start

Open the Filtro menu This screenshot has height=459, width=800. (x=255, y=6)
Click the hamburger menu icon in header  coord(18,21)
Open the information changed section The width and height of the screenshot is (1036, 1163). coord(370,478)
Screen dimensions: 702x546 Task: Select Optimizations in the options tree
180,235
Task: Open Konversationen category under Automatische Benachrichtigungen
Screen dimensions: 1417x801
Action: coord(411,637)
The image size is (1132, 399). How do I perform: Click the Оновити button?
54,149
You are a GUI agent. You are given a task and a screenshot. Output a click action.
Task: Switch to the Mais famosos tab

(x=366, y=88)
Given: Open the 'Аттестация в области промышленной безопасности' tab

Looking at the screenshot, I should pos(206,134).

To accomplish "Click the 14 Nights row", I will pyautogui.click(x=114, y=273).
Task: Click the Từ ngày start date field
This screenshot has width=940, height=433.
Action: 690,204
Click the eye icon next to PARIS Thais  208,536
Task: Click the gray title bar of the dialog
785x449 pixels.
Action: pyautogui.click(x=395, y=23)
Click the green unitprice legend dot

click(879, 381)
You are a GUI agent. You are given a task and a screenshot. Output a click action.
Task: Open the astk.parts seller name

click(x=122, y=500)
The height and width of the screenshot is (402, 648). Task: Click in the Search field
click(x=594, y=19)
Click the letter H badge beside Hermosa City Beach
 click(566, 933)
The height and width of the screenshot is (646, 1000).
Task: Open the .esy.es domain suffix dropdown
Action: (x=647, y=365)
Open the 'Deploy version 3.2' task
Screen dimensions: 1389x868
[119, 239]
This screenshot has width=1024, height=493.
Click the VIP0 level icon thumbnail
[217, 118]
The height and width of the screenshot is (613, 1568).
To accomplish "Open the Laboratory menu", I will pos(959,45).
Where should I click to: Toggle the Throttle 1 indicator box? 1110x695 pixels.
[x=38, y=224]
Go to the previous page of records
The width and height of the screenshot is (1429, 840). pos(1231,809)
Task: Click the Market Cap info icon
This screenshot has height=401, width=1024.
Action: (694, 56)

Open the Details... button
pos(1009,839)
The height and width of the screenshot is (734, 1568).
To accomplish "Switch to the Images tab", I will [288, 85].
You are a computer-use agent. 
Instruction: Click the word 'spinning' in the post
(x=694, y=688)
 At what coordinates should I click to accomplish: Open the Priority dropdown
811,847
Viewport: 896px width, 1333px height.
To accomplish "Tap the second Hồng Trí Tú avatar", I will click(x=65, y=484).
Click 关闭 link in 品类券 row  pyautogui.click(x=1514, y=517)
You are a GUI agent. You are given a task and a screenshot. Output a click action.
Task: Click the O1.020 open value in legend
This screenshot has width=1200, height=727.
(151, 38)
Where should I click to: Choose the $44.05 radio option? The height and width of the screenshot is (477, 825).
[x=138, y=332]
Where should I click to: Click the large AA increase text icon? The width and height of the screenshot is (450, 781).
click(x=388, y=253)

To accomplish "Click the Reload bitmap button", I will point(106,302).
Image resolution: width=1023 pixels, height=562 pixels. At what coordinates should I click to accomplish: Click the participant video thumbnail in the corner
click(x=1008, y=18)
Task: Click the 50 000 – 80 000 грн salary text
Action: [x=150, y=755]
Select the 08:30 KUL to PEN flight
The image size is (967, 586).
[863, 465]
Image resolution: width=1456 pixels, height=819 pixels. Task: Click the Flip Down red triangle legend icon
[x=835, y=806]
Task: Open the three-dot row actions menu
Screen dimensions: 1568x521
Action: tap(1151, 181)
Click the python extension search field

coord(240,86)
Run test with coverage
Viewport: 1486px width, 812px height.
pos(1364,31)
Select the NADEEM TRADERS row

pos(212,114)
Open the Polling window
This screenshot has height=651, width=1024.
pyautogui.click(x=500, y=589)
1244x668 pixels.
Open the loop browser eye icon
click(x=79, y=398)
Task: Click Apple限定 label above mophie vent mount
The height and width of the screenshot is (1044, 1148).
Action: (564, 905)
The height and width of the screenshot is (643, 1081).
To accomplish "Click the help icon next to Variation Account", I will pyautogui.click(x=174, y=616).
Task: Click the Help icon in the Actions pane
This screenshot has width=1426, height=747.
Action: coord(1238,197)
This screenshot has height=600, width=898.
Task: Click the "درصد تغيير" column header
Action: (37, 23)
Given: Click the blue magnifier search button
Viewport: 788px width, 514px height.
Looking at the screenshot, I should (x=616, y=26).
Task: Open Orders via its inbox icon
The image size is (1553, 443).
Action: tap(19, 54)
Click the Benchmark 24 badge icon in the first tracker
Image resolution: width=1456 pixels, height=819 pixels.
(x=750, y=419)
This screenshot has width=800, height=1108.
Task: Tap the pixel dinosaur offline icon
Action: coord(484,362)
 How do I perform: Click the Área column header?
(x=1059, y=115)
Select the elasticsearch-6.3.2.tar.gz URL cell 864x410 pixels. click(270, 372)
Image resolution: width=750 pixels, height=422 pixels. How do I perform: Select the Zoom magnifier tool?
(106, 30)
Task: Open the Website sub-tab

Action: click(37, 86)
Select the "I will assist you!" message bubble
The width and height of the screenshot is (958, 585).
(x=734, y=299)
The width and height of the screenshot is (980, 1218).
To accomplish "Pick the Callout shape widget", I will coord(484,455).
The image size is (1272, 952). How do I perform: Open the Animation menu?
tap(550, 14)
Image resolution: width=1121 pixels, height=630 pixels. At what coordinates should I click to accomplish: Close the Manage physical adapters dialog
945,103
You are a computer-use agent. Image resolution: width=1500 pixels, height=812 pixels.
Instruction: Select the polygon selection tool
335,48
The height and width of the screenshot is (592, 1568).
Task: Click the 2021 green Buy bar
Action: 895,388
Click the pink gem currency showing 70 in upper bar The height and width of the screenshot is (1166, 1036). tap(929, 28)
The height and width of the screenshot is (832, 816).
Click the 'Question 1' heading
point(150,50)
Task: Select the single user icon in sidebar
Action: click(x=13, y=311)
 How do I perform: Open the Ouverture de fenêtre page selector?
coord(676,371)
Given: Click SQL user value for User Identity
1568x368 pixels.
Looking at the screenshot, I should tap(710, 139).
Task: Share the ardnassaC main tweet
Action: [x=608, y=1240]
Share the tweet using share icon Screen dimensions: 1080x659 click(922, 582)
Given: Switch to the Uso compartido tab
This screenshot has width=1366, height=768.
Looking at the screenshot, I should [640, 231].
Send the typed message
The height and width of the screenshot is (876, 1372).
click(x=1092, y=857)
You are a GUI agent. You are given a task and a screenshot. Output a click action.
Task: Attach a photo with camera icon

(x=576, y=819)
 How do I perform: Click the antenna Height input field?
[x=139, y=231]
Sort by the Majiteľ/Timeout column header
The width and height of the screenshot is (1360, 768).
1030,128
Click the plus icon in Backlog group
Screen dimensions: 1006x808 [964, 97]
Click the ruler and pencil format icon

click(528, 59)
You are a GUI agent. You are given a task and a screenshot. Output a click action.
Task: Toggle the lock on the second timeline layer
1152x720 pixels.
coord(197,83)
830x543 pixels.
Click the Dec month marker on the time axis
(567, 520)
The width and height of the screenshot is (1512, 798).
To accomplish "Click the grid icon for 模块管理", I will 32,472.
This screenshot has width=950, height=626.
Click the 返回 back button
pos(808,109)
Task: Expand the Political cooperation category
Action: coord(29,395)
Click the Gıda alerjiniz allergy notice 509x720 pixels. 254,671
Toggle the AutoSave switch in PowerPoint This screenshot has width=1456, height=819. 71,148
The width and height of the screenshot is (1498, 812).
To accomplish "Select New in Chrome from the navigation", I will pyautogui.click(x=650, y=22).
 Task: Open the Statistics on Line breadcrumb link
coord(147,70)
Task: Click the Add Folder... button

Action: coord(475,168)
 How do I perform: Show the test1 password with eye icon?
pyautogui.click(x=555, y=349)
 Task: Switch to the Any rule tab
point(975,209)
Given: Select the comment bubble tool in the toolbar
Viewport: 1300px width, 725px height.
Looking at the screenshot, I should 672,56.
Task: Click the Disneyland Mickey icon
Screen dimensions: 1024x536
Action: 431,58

end

_Exercise objective_
Please write out the entries from the line containing "The image size is (1132, 399)." through the line containing "Looking at the screenshot, I should pos(206,134).", inclusive.

_Exercise result_
The image size is (1132, 399). How do I perform: Click the Оновити button?
54,149
You are a GUI agent. You are given a task and a screenshot. Output a click action.
Task: Switch to the Mais famosos tab

(x=366, y=88)
Given: Open the 'Аттестация в области промышленной безопасности' tab

Looking at the screenshot, I should pos(206,134).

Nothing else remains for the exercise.